-------- Selected excerpt

LAC data refer to 2018 and were collected through the 2018 IDB-OECD Survey on Strategic Human Resources Management. The survey was completed by 11 LAC countries (Argentina, Brazil, Chile, Colombia, Costa Rica, El Salvador, Guatemala, Jamaica, Mexico, Peru and Uruguay). Data for OECD countries are for 36 respondent countries, refer to 2016 and were collected through the 2016 Survey on Strategic Human Resources Management. Respondents were predominately senior officials from ministries/agencies with responsibilities for public employment/management of the civil service. Their main focus was HRM practices and institutions in the central public administration at the federal/national government level.

Civil servants are considered those public employees covered under a specific public legal framework or other specific provisions. For the purposes of this survey, it is assumed that civil servants are the dominant public employee profile.

----------------
-------- Supplied entries

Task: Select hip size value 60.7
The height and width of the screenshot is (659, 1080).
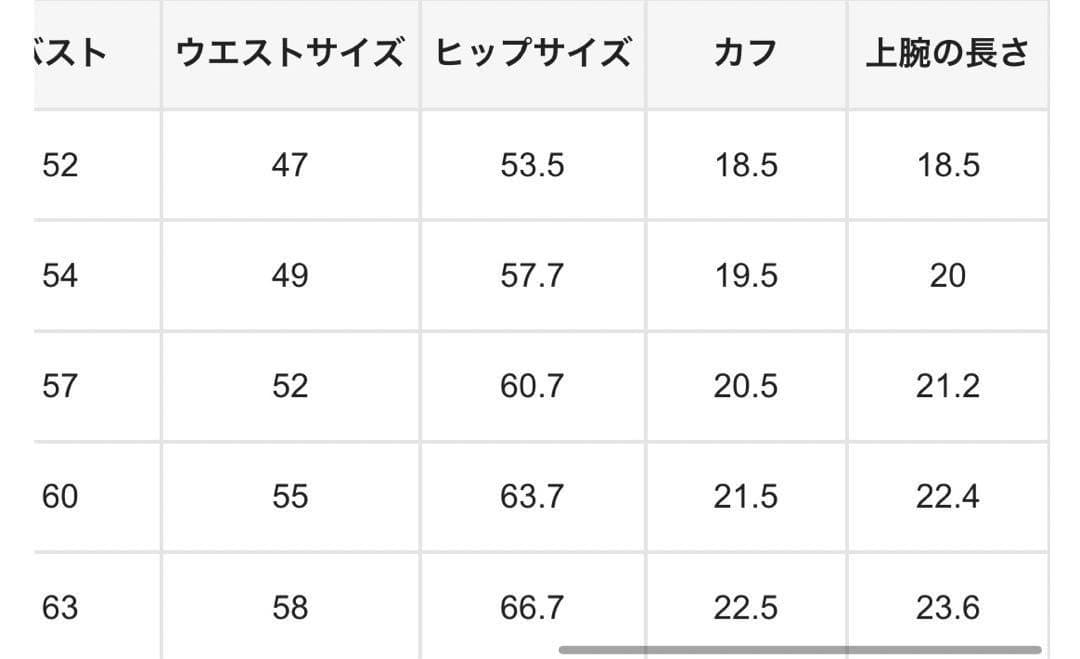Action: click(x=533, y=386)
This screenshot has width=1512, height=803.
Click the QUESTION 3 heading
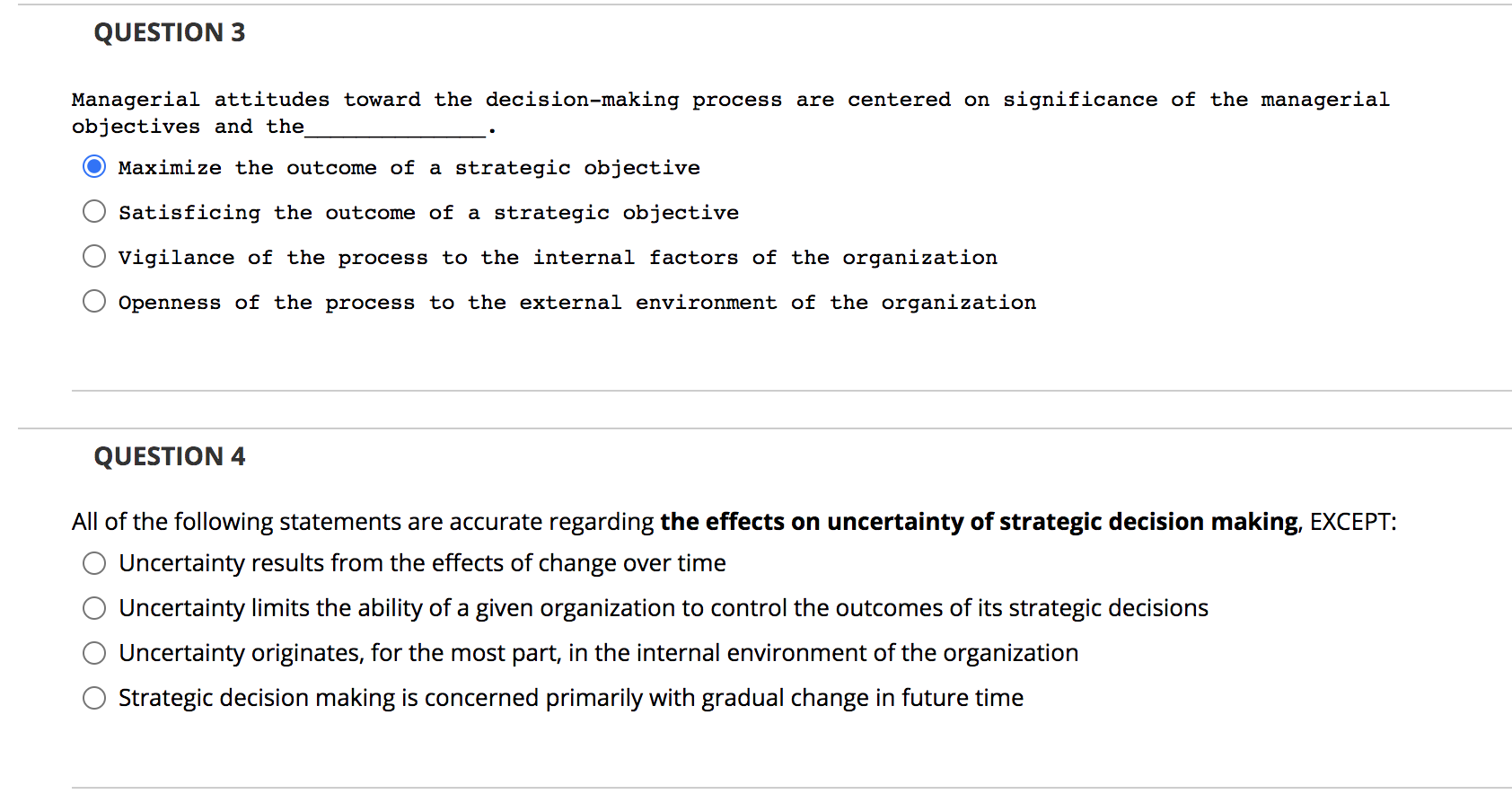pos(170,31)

----------------

_Goals:_
(a) Reproduce the survey note word for word, from "Civil servants are considered" up to and including "public employee profile.".
(b) Using the survey note, decide whether each statement agrees with it. For each, answer yes or no and quote the words that settle it. (i) Eleven LAC countries completed the 2018 survey. (ii) The data for OECD countries refer to 2018. (iii) Most respondents were junior staff.

_Response list:_
(a)
Civil servants are considered those public employees covered under a specific public legal framework or other specific provisions. For the purposes of this survey, it is assumed that civil servants are the dominant public employee profile.

(b)
(i) Yes: "The survey was completed by 11 LAC countries"
(ii) No: "Data for OECD countries are for 36 respondent countries, refer to 2016"
(iii) No: "Respondents were predominately senior officials"